** BEGIN Extract provided **

There should at least be some mention of our constitutional framework, which recognizes many of our rights as held by the people outside our constitutional grant of sovereignty, and which has been especially durable and on which we have long relied -- at least until we began framing our approach to surveillance in relation to executive powers and the international arena by the formulation set up for the FISA Court in the Foreign Intelligence and Surveillance Act.
This will prevent our losing track of our own strong basis for rights while we acknowledge and work within the types of rights frameworks that may be constructed internationally, by intergovernmental agreements and other means. I offer a few inserts below to meet this concern.
This document needs to provide for recognition that our constitutional tradition brings important considerations to the question of surveillance that this document does not reflect. Without this recognition it may unfortunately serve to legitimate our overlooking these considerations in the international context, by presenting the issue of surveillance as if the framework for positive rights limits on business that it represents can address the issue adequately in itself.
It may be evident these days that the US very much needs to have a discussion about how best to address the basic framework for surveillance established for us in the US since the FISA, a framework which may need revisions with respect to how strong limits on executive and investigative powers should be formulated as they affect our own citizens. This conversation naturally includes the question of how regimes such as ours that enjoy strong constitutional rights should integrate with others, whether they enjoy rights that operate as strong limits on [their] own government, or work within other frameworks. We may lead in this area, as the work we do on this question may be emulative for the world at large as the global community proceeds with modeling governance into treaty-based and commercial law frameworks. These international frameworks establish different relationships between peoples and governments and between rights and powers than those to which we have long been accustomed, at least within the strictly domestic sphere.

** END Extract provided **

◆ Work required:
Reproduce the comment on constitutional rights and surveillance word for word, from start to finish.

** BEGIN Listing **

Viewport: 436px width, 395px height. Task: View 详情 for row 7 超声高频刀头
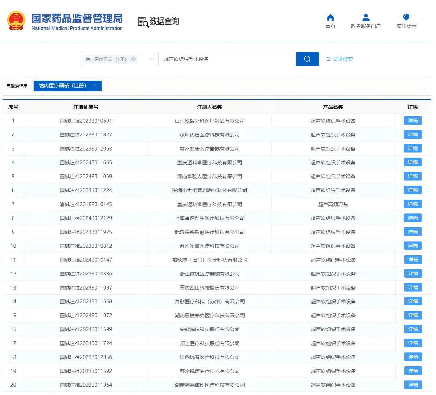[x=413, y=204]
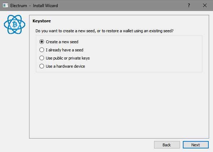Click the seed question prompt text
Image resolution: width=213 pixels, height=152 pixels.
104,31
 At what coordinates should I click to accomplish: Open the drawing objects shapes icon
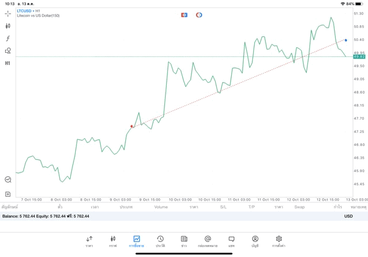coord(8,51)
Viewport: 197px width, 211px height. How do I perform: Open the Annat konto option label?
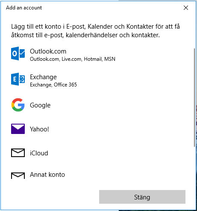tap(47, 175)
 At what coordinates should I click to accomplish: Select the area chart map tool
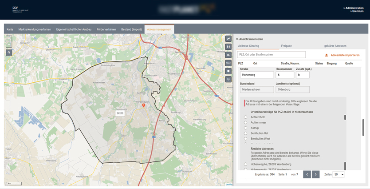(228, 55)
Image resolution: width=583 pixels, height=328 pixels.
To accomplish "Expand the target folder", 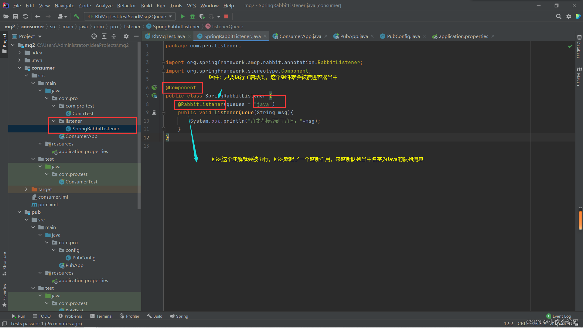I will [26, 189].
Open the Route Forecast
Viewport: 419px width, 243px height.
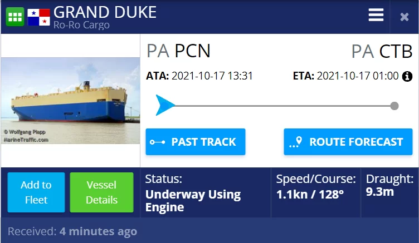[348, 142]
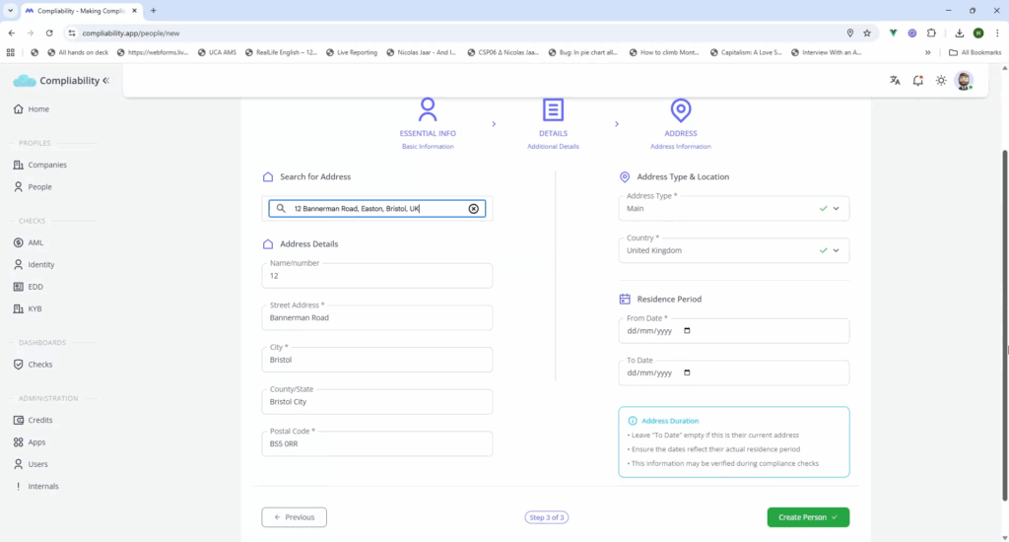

** END Listing **

◆ The reply:
There should at least be some mention of our constitutional framework, which recognizes many of our rights as held by the people outside our constitutional grant of sovereignty, and which has been especially durable and on which we have long relied -- at least until we began framing our approach to surveillance in relation to executive powers and the international arena by the formulation set up for the FISA Court in the Foreign Intelligence and Surveillance Act.
This will prevent our losing track of our own strong basis for rights while we acknowledge and work within the types of rights frameworks that may be constructed internationally, by intergovernmental agreements and other means. I offer a few inserts below to meet this concern.
This document needs to provide for recognition that our constitutional tradition brings important considerations to the question of surveillance that this document does not reflect. Without this recognition it may unfortunately serve to legitimate our overlooking these considerations in the international context, by presenting the issue of surveillance as if the framework for positive rights limits on business that it represents can address the issue adequately in itself.
It may be evident these days that the US very much needs to have a discussion about how best to address the basic framework for surveillance established for us in the US since the FISA, a framework which may need revisions with respect to how strong limits on executive and investigative powers should be formulated as they affect our own citizens. This conversation naturally includes the question of how regimes such as ours that enjoy strong constitutional rights should integrate with others, whether they enjoy rights that operate as strong limits on [their] own government, or work within other frameworks. We may lead in this area, as the work we do on this question may be emulative for the world at large as the global community proceeds with modeling governance into treaty-based and commercial law frameworks. These international frameworks establish different relationships between peoples and governments and between rights and powers than those to which we have long been accustomed, at least within the strictly domestic sphere.